▶ Exercise instructions
Every record below is to be reproduced exactly.

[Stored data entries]
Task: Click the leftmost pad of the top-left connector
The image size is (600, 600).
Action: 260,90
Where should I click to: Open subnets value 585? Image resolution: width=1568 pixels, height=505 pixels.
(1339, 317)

▶ Answer to this problem
Task: Click the leftmost pad of the top-left connector
The image size is (600, 600).
Action: 260,90
Where should I click to: Open subnets value 585? Image resolution: width=1568 pixels, height=505 pixels.
(1339, 317)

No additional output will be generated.